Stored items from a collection

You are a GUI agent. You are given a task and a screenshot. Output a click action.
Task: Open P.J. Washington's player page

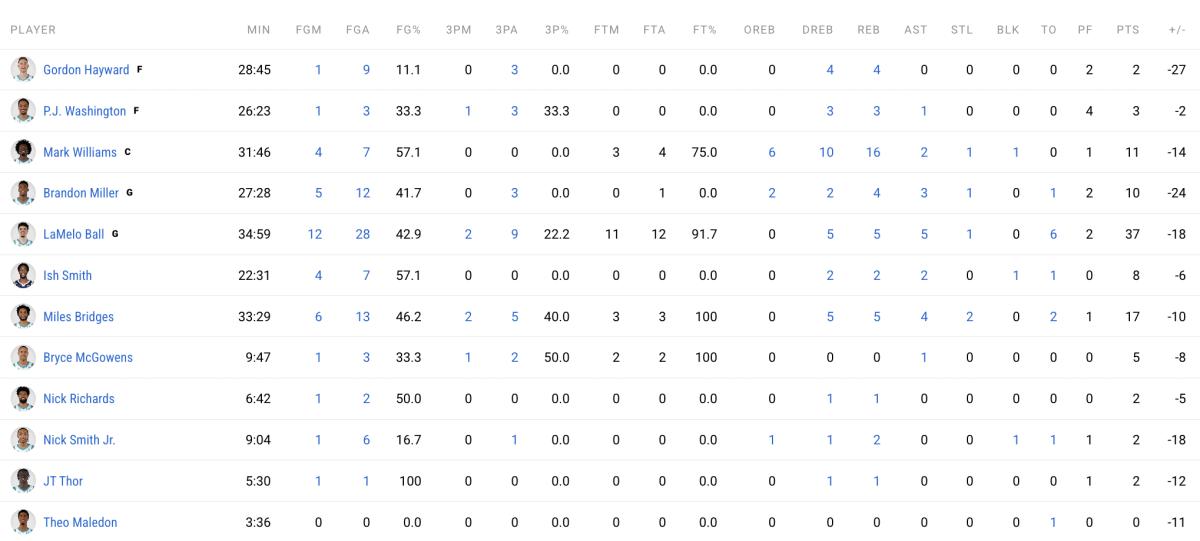tap(84, 111)
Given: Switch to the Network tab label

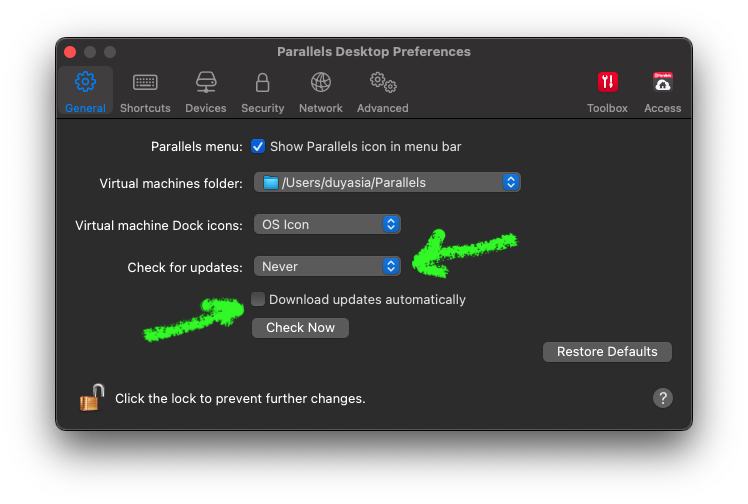Looking at the screenshot, I should tap(321, 108).
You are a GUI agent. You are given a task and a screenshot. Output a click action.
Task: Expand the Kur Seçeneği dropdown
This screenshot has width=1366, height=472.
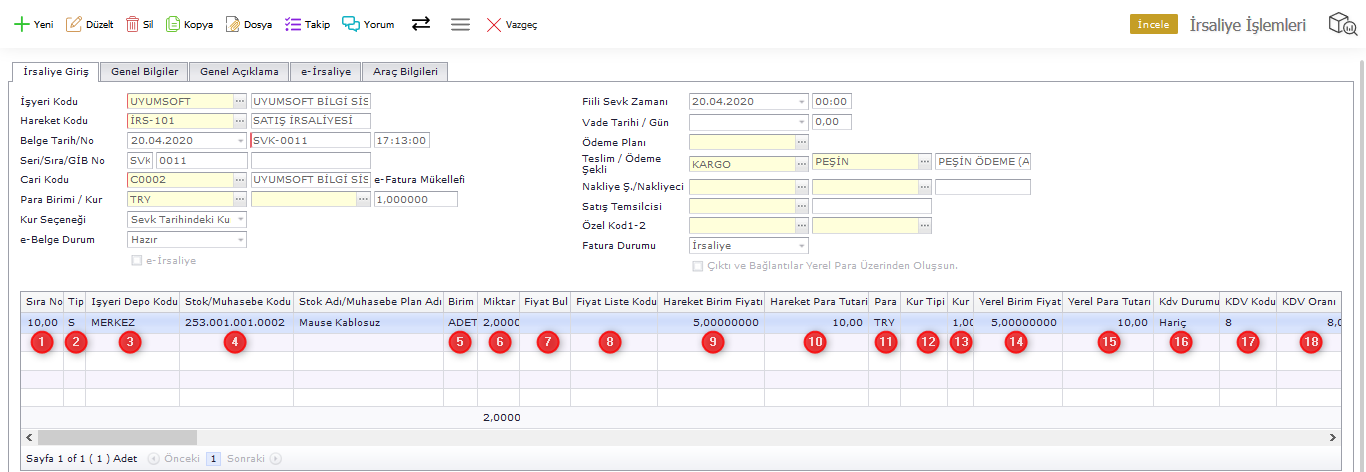tap(239, 219)
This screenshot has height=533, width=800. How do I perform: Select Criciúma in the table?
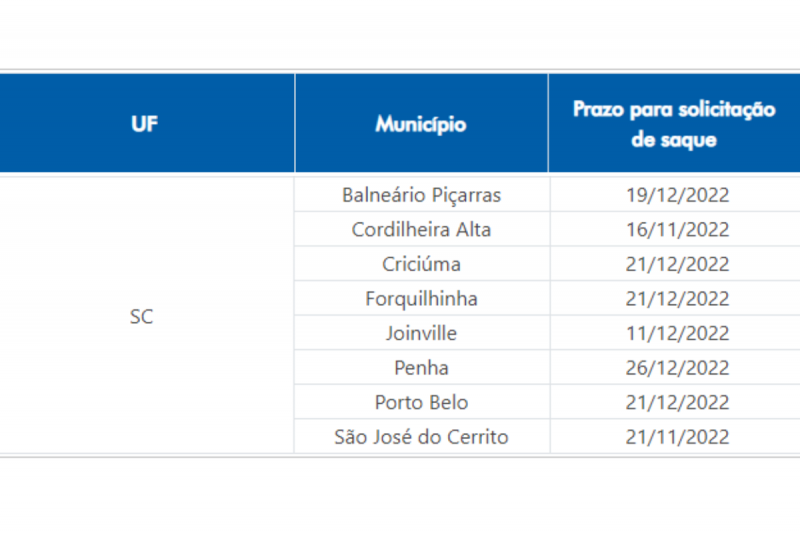click(421, 264)
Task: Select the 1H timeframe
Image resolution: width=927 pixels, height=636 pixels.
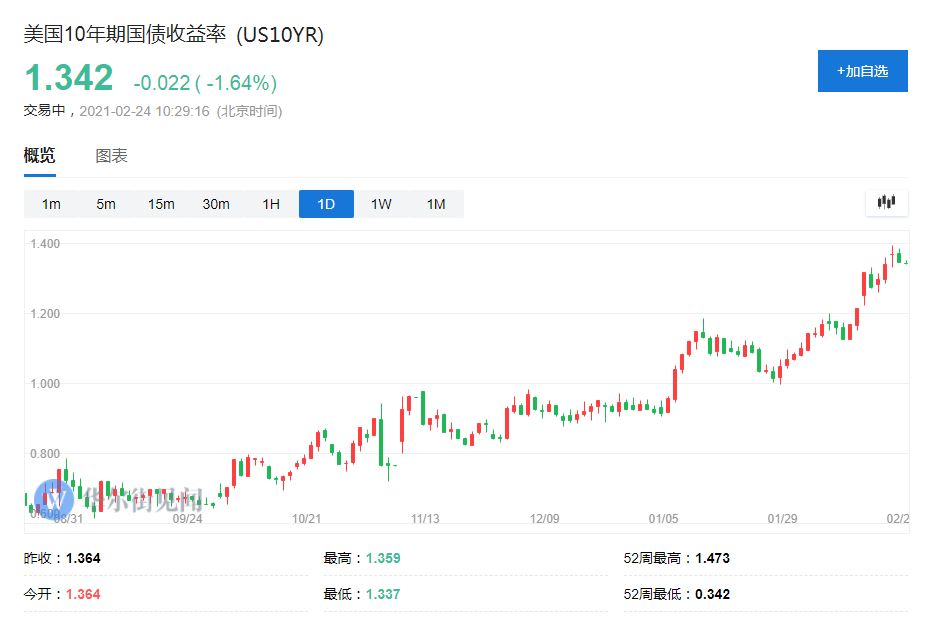Action: tap(270, 203)
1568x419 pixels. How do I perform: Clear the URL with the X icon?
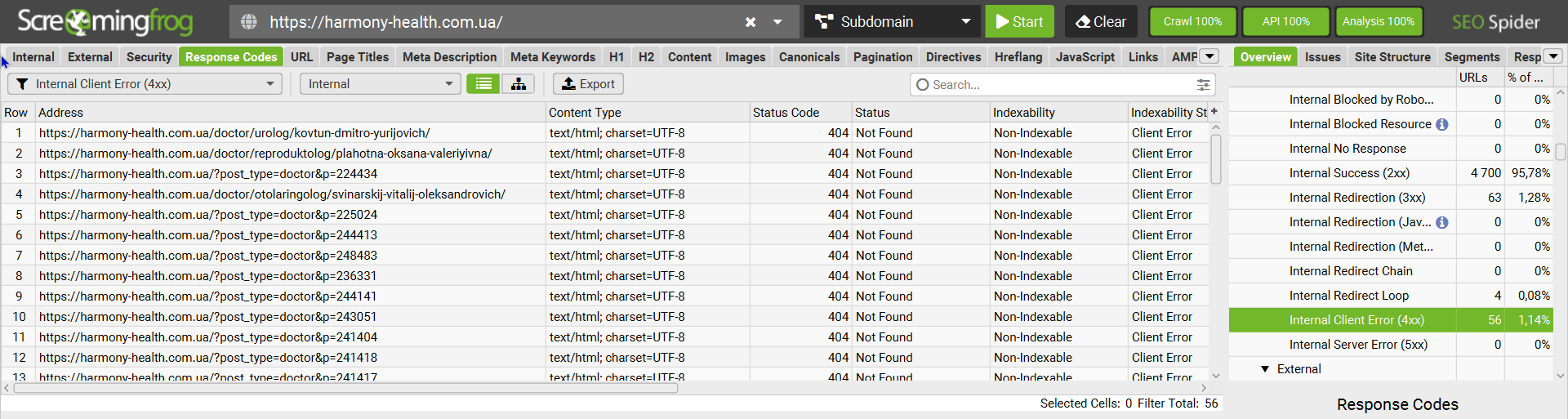(x=751, y=22)
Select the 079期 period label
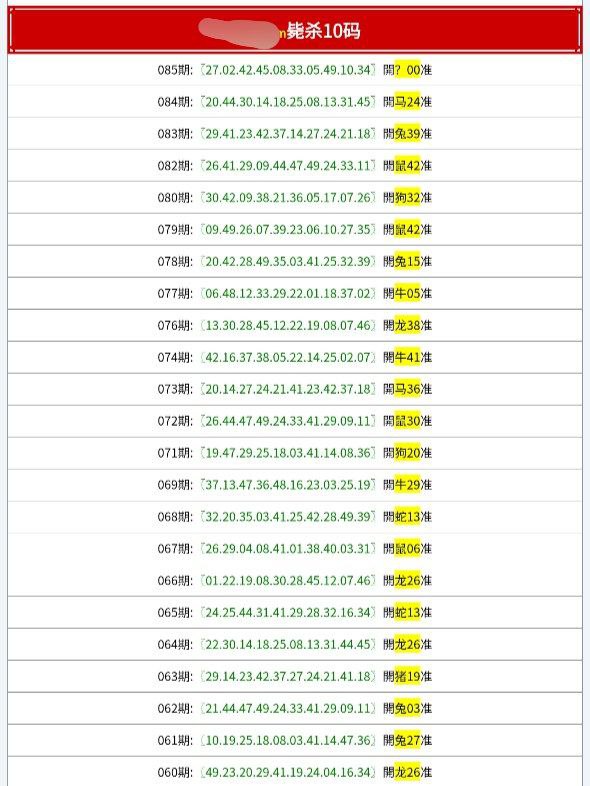590x786 pixels. tap(175, 230)
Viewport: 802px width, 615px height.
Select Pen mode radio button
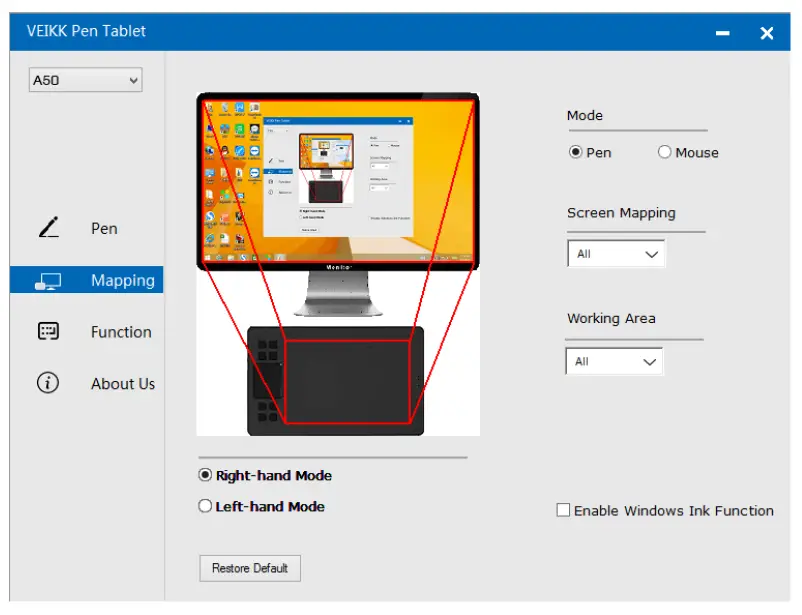coord(576,153)
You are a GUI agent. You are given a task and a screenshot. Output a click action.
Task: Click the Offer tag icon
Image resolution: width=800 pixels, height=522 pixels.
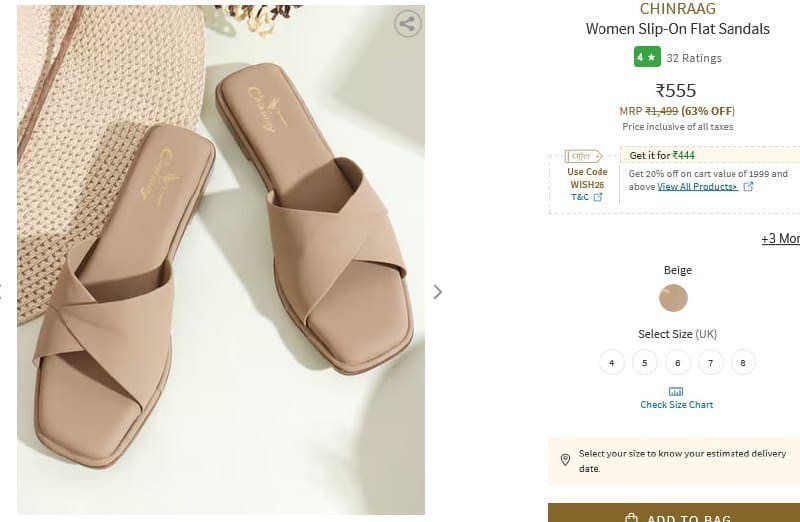pos(583,156)
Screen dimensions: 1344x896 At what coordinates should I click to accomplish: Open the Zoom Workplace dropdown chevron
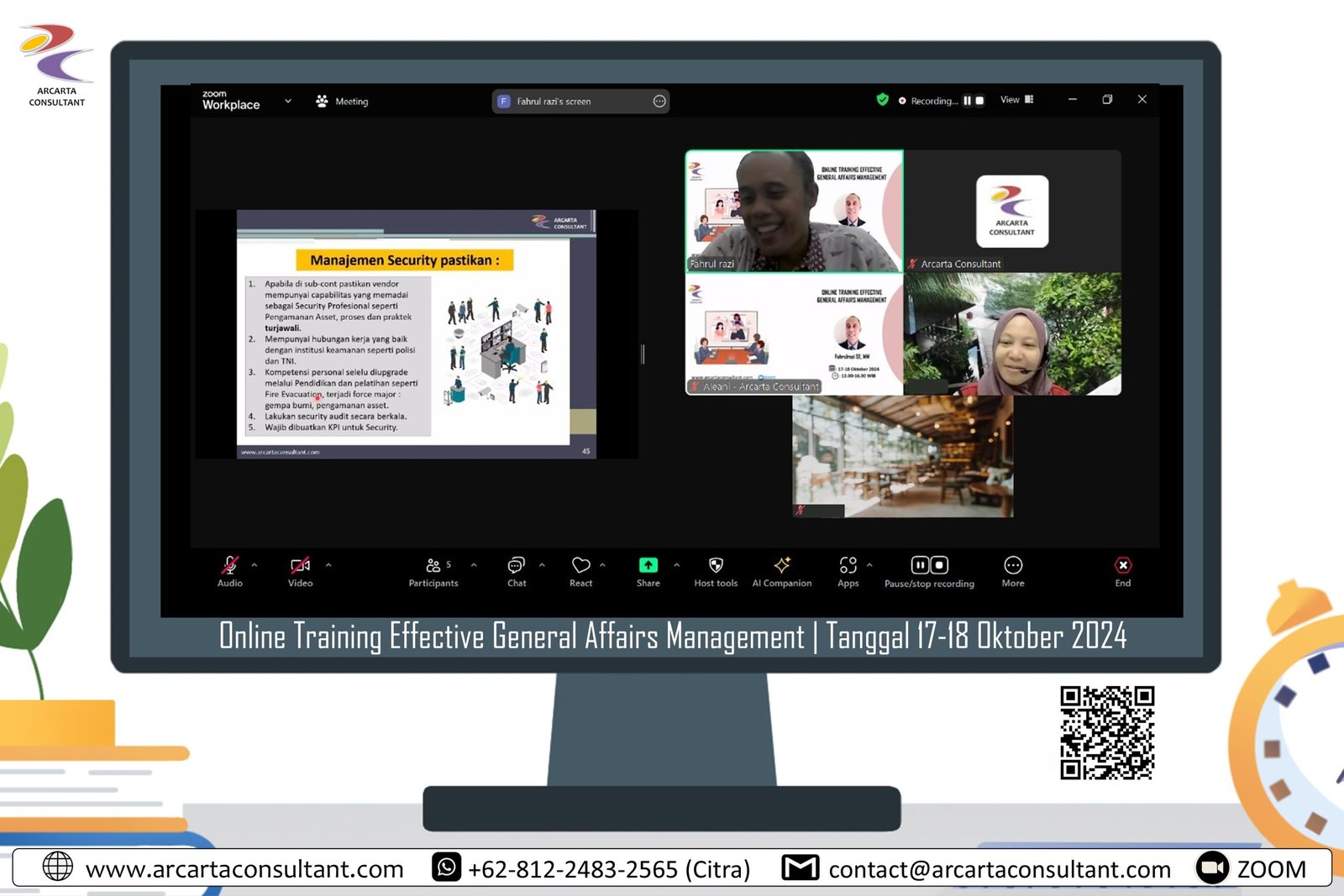288,101
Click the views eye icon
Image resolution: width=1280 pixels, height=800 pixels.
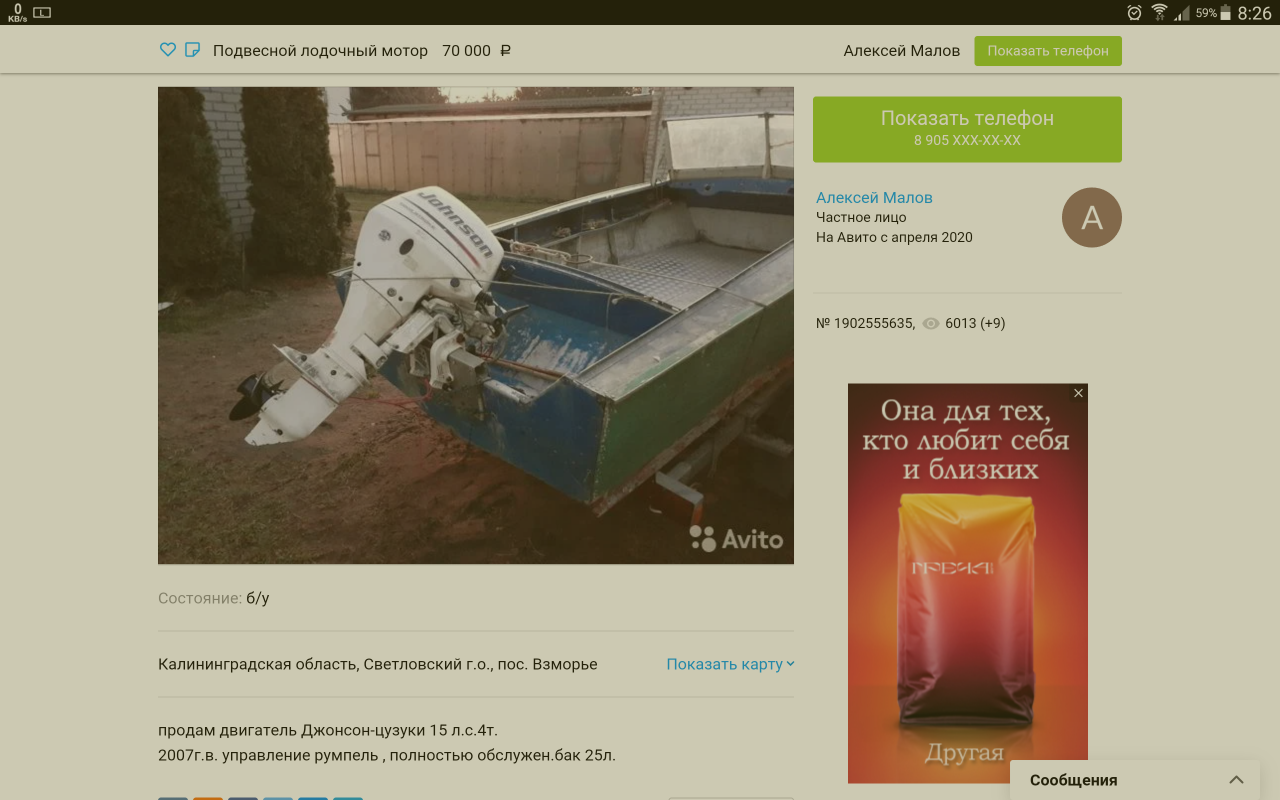[931, 324]
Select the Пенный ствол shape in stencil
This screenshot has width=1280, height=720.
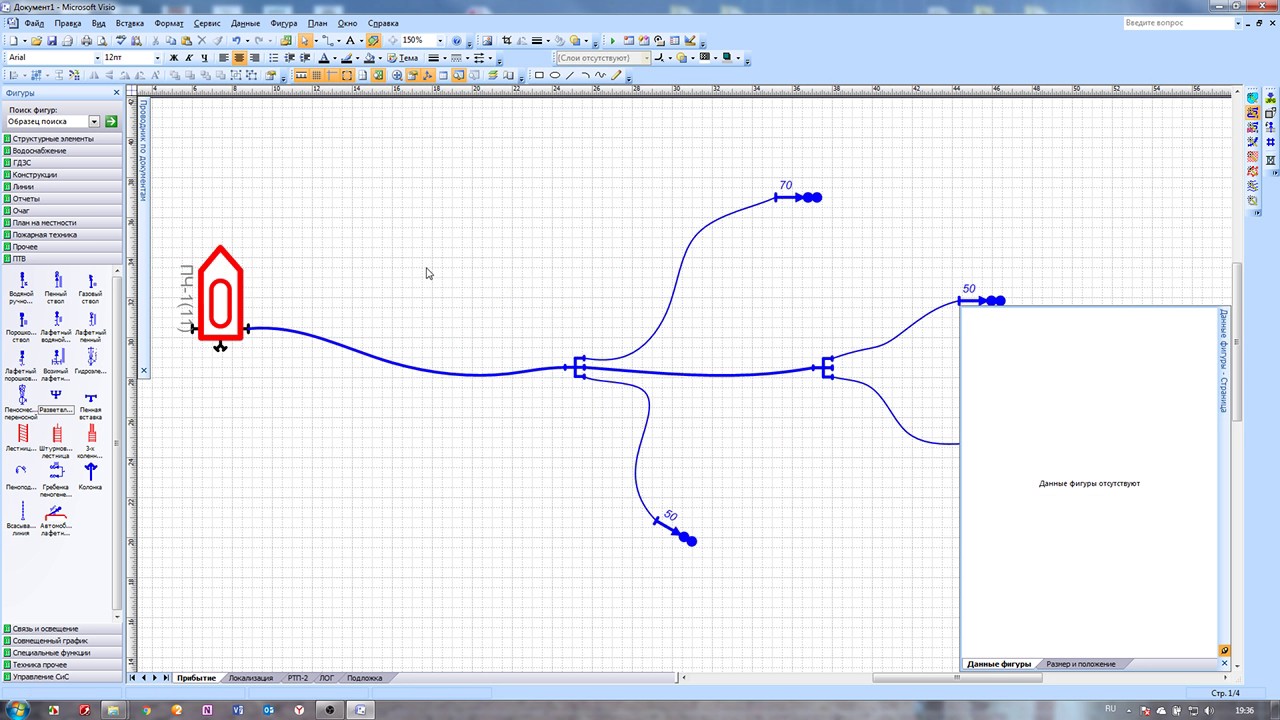(56, 286)
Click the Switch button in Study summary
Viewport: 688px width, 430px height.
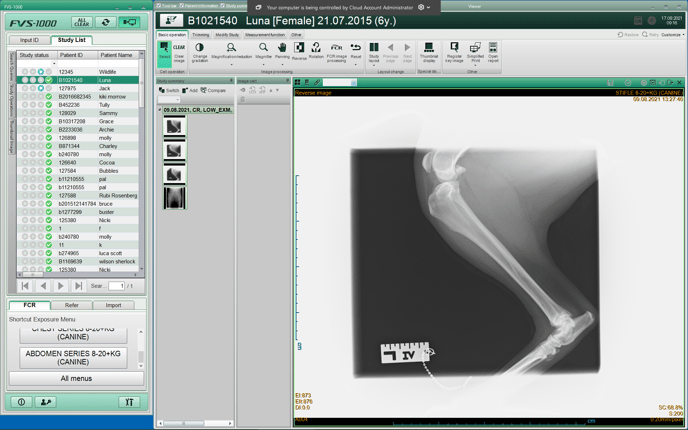click(x=169, y=90)
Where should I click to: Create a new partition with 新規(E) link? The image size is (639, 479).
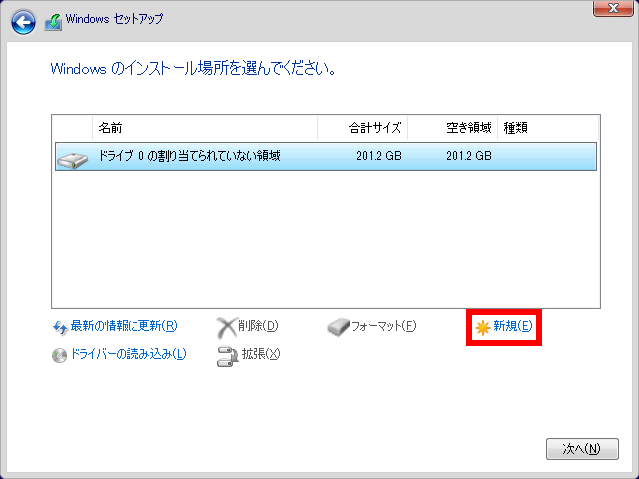point(513,326)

**Work instructions**
Set down the lines from the one containing "Image resolution: width=800" through the last line of the records above, both included, exactly as they appear and with no other text. Pictures should not be set down.

**Result for this exercise**
Image resolution: width=800 pixels, height=522 pixels.
pos(583,156)
Screen dimensions: 1344x896 At what coordinates should I click to accomplish: Open the Zoom Workplace dropdown chevron
288,101
Click the views eye icon
Image resolution: width=1280 pixels, height=800 pixels.
[931, 324]
Select the Пенный ствол shape in stencil
This screenshot has width=1280, height=720.
(56, 286)
Click the Switch button in Study summary
Viewport: 688px width, 430px height.
click(x=169, y=90)
Where should I click to: Create a new partition with 新規(E) link? The image size is (639, 479).
point(513,326)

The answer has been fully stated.